Dr. Nicola Wenge, Dr. Wolfgang Proske, Dr. Cornelia Hecht und Maurice Philip Remy diskutierten im Ulmer Theaterfoyer über Erwin Rommel. Die Uraufführung „Ein deutscher General“ lief am 26. Januar im Großen Haus vom Stapel.
Bild: Hub

„Wüstenfuchs“ im Wortgefecht. Begleitprogramm zur Uraufführung

Ulm Hitzige Diskussionen, die nach zweieinhalb Stunden zu einem Ende zu bringen für Moderatorin Dr. Nicola Wenge gar nicht so einfach war: Dass die Person Erwin Rommel eigentlich nicht einzuordnen ist in ein Raster von Schwarz und Weiß, von NS-Begeisterung und Widerstand.

Dass Rommel aber auch 67 Jahre nach seinem erzwungenen Selbstmord die Menschen beschäftigt, das zeigte das enorme Publikumsinteresse aller Altersschichten im Foyer des Theaters Ulm, wo Dr.
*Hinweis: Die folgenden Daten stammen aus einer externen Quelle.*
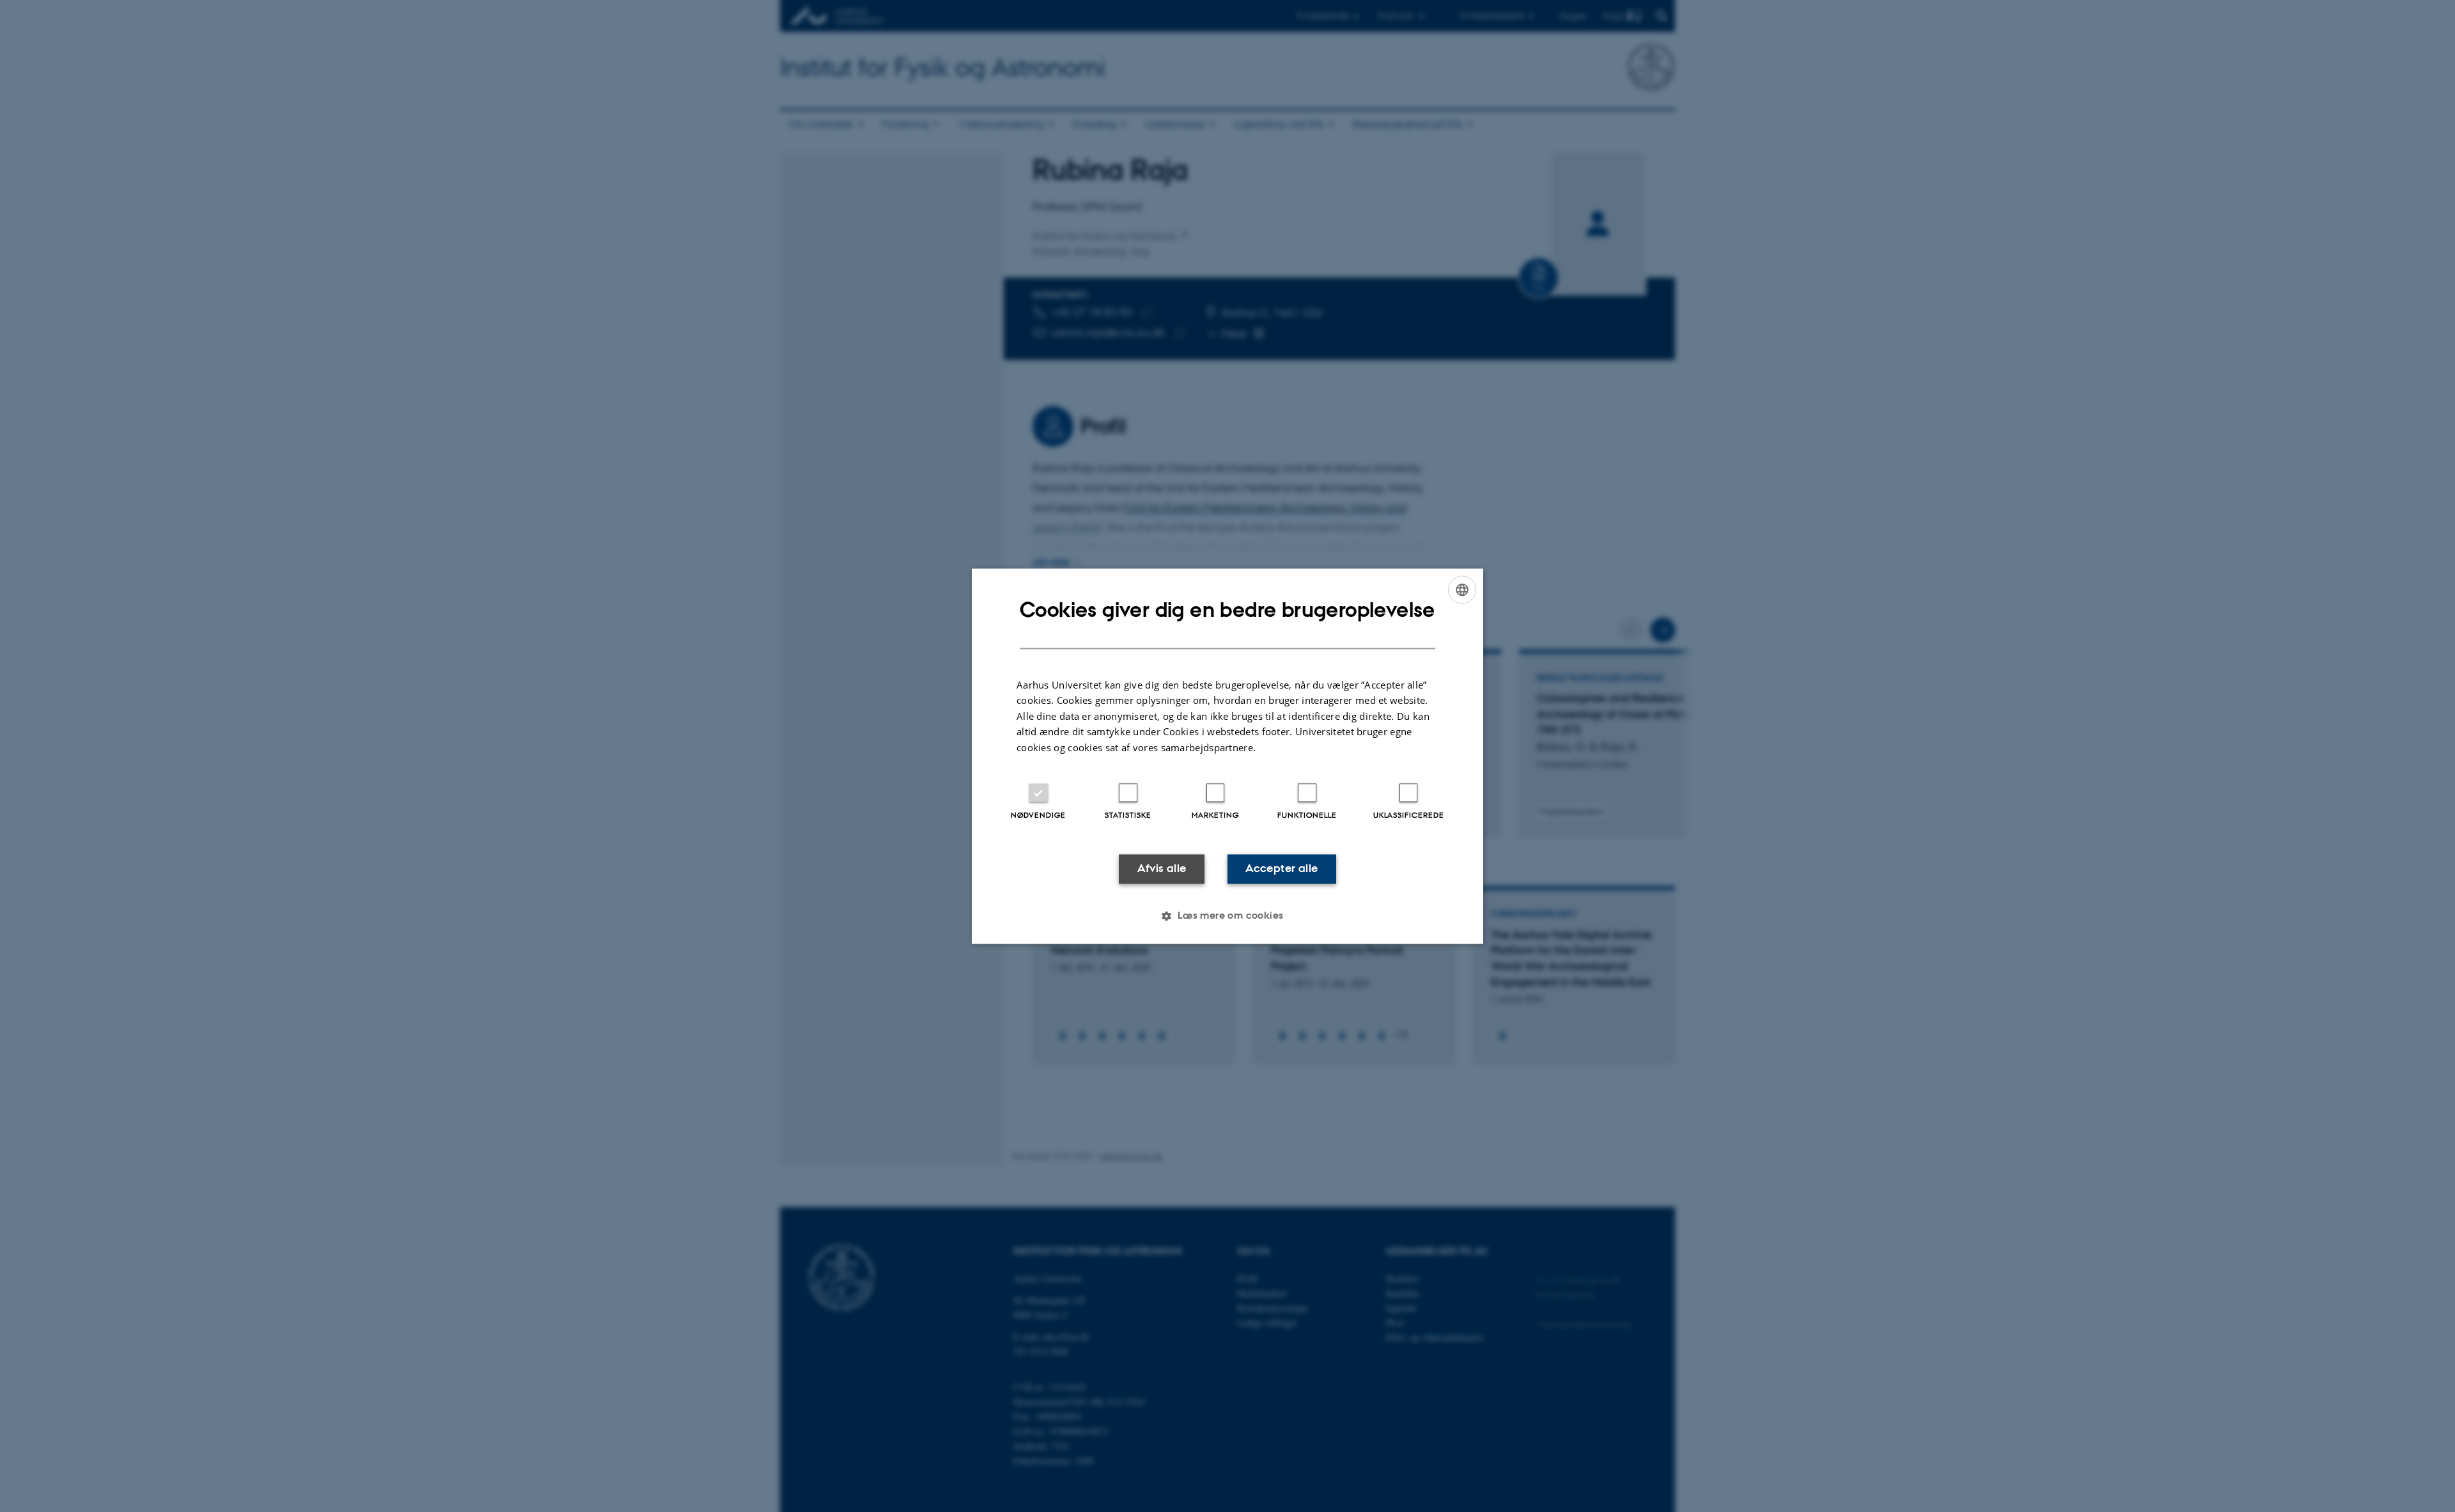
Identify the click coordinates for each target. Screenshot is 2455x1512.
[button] (1227, 915)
Nicola Wenge im Beiprogramm der aktuellen „Rommel“-Inszenierung mit den Historikern Dr. Cornelia Hecht und Dr. Wolfgang Proske und dem Rommelbiograf und Filmemacher Maurice Philip Remy über die Person und Wirkungsgeschichte Rommels sprach; in den anschließenden Publikumsrunden erhitzten sich die Gemüter zwischen der moralischen Verurteilung Rommels und der nachdrücklichen Verehrung, der einer der ehemaligen Soldaten Rommels im Publikum stehend Ausdruck verlieh.
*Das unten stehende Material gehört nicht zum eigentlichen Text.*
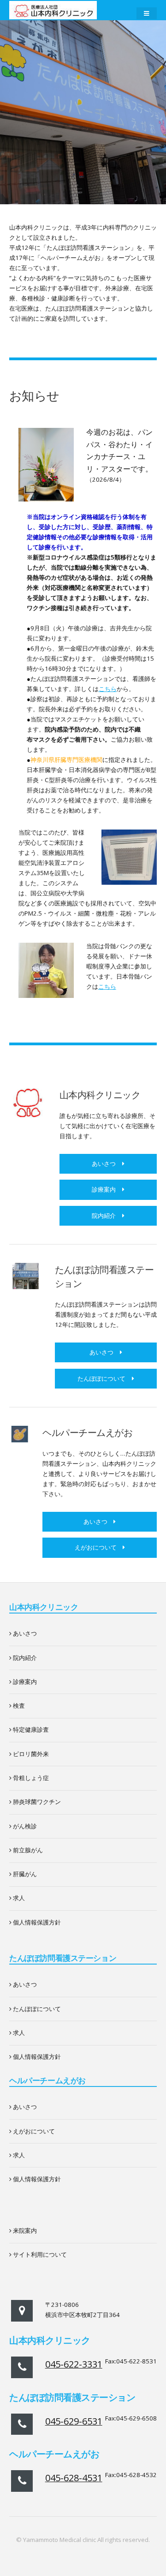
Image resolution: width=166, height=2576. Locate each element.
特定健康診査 (30, 1729)
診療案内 (104, 1189)
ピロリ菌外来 (30, 1754)
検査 (18, 1705)
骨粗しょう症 (30, 1778)
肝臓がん (24, 1874)
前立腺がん (27, 1850)
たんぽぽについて (101, 1378)
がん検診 (24, 1826)
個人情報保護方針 (36, 1922)
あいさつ (104, 1163)
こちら (108, 689)
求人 (18, 1898)
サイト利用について (39, 2254)
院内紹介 (104, 1215)
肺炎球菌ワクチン (36, 1802)
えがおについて (96, 1547)
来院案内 (24, 2230)
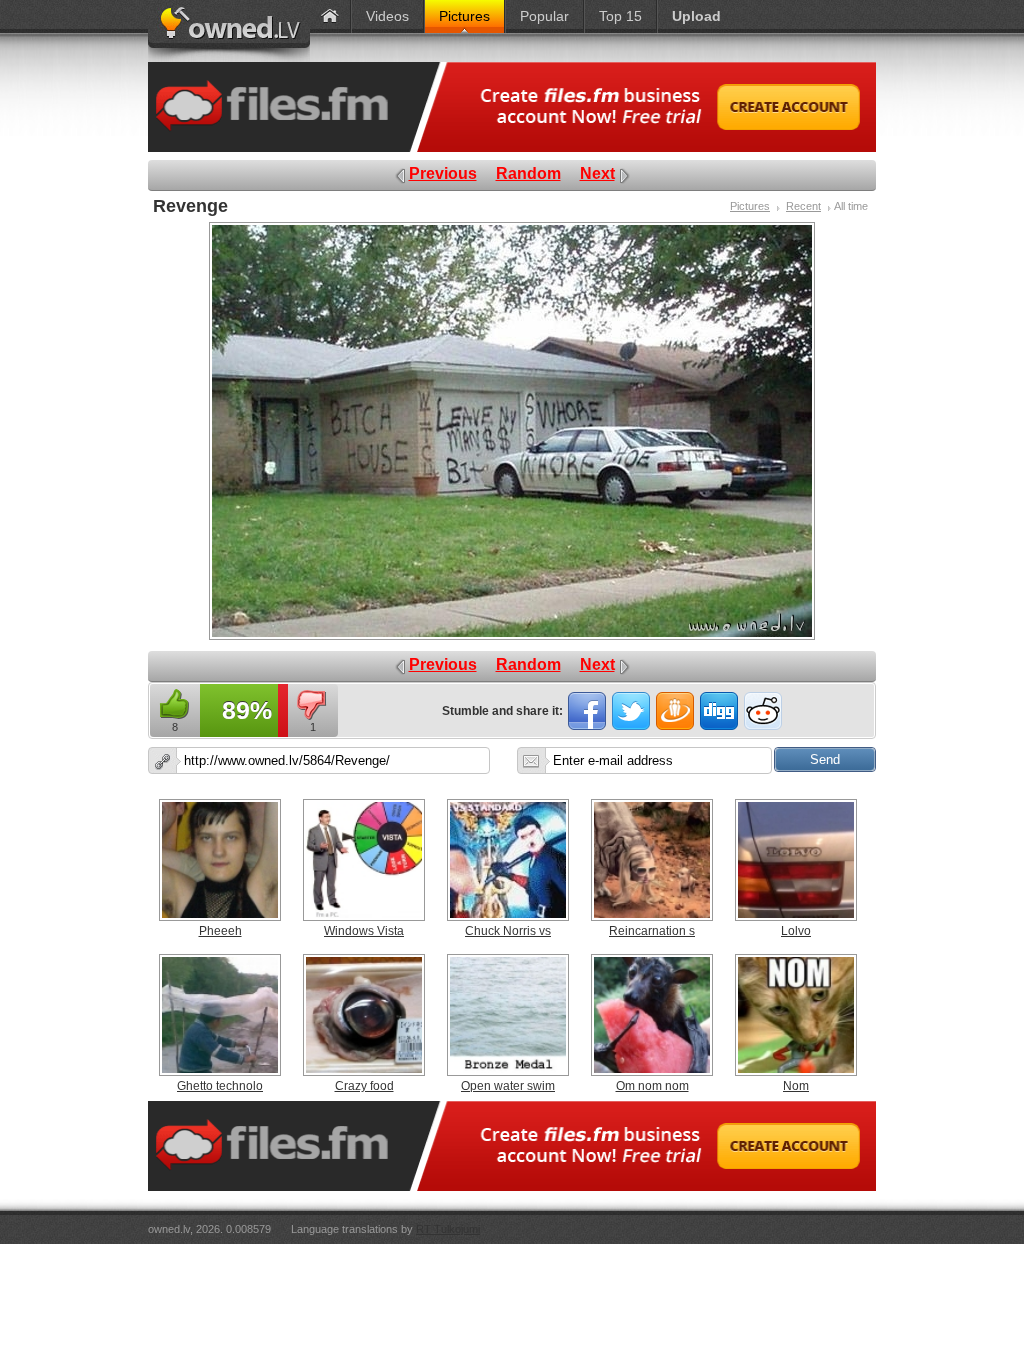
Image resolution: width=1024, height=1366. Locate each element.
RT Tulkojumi (448, 1229)
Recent (803, 206)
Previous (443, 173)
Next (597, 173)
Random (528, 173)
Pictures (750, 206)
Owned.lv (229, 31)
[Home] (330, 16)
Vielleicht, so Maurice Philip Remy, war Erwin Rommel beides – „ein überzeugter Nationalsozialist und ein überzeugter Widerstandskämpfer“. Von Rommel könne man „viel über Ambivalenz lernen“, so die Stuttgarter Landeshistorikerin Dr. Cornelia Hecht. Während Dr. Wolfgang Proske Rommel nicht dem Widerstand zurechnen will, nannte Remy Rommel „eine Säule eines verbrecherischen Regimes, die sich am Ende zum Widerstand durchrang: „Das macht ihn nicht zum Helden, aber 99 Prozent der Generäle haben weiter Menschen verheizt.“ Rommel habe einen persönlichen Kompass gehabt, „der manchmal ausschlug, wenn es für ihn nicht passte“, wertete Dr. Cornelia Hecht. General zum Anfassen: Was unterschied den bodenständig wirkenden Schwaben von jenen Generälen, die aus preußischem Adel stammten? Die Historiker wiesen auf den „Propagandatrick Afrika“ hin, der in die Wochenschauen Motive wie das (gestellte) auf dem Blech eines Fahrzeugs gebratene Spiegelei oder das Chamäleon brachte, der ein effektvolles Werkzeug für eine Propaganda war, der er sich – versiert im Umgang mit der Kamera – zur Verfügung stellte.